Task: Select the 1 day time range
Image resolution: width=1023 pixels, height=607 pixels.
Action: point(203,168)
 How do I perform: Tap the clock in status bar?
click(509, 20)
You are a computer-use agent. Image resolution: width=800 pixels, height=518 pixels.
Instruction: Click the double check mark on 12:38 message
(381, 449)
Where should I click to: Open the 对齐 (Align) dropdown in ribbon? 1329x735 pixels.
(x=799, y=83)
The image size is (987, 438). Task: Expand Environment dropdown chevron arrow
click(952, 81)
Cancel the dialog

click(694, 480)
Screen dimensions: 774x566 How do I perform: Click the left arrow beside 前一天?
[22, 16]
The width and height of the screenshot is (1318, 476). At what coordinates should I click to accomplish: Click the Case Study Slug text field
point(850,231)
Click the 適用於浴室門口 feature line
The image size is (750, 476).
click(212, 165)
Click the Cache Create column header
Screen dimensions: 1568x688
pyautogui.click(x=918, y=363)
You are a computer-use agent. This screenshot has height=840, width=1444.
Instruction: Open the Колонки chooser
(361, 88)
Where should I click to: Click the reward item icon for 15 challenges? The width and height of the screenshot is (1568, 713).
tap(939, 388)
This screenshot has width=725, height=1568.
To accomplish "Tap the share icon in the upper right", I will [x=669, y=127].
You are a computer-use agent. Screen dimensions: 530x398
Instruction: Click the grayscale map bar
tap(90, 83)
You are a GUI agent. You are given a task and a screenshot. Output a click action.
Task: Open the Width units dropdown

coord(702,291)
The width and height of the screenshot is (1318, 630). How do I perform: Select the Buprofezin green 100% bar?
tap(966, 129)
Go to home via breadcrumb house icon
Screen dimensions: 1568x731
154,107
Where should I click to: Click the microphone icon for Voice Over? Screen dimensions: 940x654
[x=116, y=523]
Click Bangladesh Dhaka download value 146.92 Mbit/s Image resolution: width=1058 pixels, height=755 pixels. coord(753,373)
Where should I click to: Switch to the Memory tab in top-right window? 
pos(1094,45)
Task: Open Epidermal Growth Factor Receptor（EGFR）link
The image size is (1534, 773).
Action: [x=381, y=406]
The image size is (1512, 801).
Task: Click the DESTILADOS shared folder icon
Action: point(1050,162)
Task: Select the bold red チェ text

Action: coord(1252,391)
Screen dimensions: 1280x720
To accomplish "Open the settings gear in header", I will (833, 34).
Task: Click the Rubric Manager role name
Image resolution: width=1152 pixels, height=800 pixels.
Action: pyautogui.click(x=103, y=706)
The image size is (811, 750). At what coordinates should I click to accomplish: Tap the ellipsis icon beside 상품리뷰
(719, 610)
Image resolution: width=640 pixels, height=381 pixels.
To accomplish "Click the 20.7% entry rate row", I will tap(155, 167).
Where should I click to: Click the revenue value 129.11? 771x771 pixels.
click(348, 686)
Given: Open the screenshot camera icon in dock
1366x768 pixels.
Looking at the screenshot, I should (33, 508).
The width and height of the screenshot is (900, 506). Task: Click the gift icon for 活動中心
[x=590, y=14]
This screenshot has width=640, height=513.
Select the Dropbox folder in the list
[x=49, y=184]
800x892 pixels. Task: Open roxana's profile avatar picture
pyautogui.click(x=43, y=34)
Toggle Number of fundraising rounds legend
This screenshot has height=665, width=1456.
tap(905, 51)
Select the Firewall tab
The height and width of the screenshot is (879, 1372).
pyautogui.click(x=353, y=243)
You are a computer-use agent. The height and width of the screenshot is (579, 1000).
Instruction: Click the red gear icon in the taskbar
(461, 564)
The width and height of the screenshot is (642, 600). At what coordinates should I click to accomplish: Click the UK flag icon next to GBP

══════

__What is expected__
Copy the entries above exactly, leaving none out.

__Expected answer__
Task: Select the 1 day time range
Image resolution: width=1023 pixels, height=607 pixels.
Action: point(203,168)
 How do I perform: Tap the clock in status bar?
click(509, 20)
You are a computer-use agent. Image resolution: width=800 pixels, height=518 pixels.
Instruction: Click the double check mark on 12:38 message
(381, 449)
Where should I click to: Open the 对齐 (Align) dropdown in ribbon? 1329x735 pixels.
(x=799, y=83)
The image size is (987, 438). Task: Expand Environment dropdown chevron arrow
click(952, 81)
Cancel the dialog

click(694, 480)
Screen dimensions: 774x566 How do I perform: Click the left arrow beside 前一天?
[22, 16]
The width and height of the screenshot is (1318, 476). At what coordinates should I click to accomplish: Click the Case Study Slug text field
point(850,231)
Click the 適用於浴室門口 feature line
The image size is (750, 476).
click(212, 165)
Click the Cache Create column header
Screen dimensions: 1568x688
pyautogui.click(x=918, y=363)
You are a computer-use agent. This screenshot has height=840, width=1444.
Instruction: Open the Колонки chooser
(361, 88)
Where should I click to: Click the reward item icon for 15 challenges? The width and height of the screenshot is (1568, 713).
tap(939, 388)
This screenshot has width=725, height=1568.
To accomplish "Tap the share icon in the upper right", I will [x=669, y=127].
You are a computer-use agent. Screen dimensions: 530x398
Instruction: Click the grayscale map bar
tap(90, 83)
You are a GUI agent. You are given a task and a screenshot. Output a click action.
Task: Open the Width units dropdown

coord(702,291)
The width and height of the screenshot is (1318, 630). How do I perform: Select the Buprofezin green 100% bar?
tap(966, 129)
Go to home via breadcrumb house icon
Screen dimensions: 1568x731
154,107
Where should I click to: Click the microphone icon for Voice Over? Screen dimensions: 940x654
[x=116, y=523]
Click Bangladesh Dhaka download value 146.92 Mbit/s Image resolution: width=1058 pixels, height=755 pixels. coord(753,373)
Where should I click to: Switch to the Memory tab in top-right window? 
pos(1094,45)
Task: Open Epidermal Growth Factor Receptor（EGFR）link
The image size is (1534, 773).
Action: [x=381, y=406]
The image size is (1512, 801).
Task: Click the DESTILADOS shared folder icon
Action: point(1050,162)
Task: Select the bold red チェ text

Action: coord(1252,391)
Screen dimensions: 1280x720
To accomplish "Open the settings gear in header", I will (833, 34).
Task: Click the Rubric Manager role name
Image resolution: width=1152 pixels, height=800 pixels.
Action: pyautogui.click(x=103, y=706)
The image size is (811, 750). At what coordinates should I click to accomplish: Tap the ellipsis icon beside 상품리뷰
(719, 610)
Image resolution: width=640 pixels, height=381 pixels.
To accomplish "Click the 20.7% entry rate row", I will tap(155, 167).
Where should I click to: Click the revenue value 129.11? 771x771 pixels.
click(348, 686)
Given: Open the screenshot camera icon in dock
1366x768 pixels.
Looking at the screenshot, I should (33, 508).
The width and height of the screenshot is (900, 506). Task: Click the gift icon for 活動中心
[x=590, y=14]
This screenshot has width=640, height=513.
Select the Dropbox folder in the list
[x=49, y=184]
800x892 pixels. Task: Open roxana's profile avatar picture
pyautogui.click(x=43, y=34)
Toggle Number of fundraising rounds legend
This screenshot has height=665, width=1456.
tap(905, 51)
Select the Firewall tab
The height and width of the screenshot is (879, 1372).
pyautogui.click(x=353, y=243)
You are a computer-use agent. The height and width of the screenshot is (579, 1000).
Instruction: Click the red gear icon in the taskbar
(461, 564)
The width and height of the screenshot is (642, 600). At what coordinates should I click to accomplish: Click the UK flag icon next to GBP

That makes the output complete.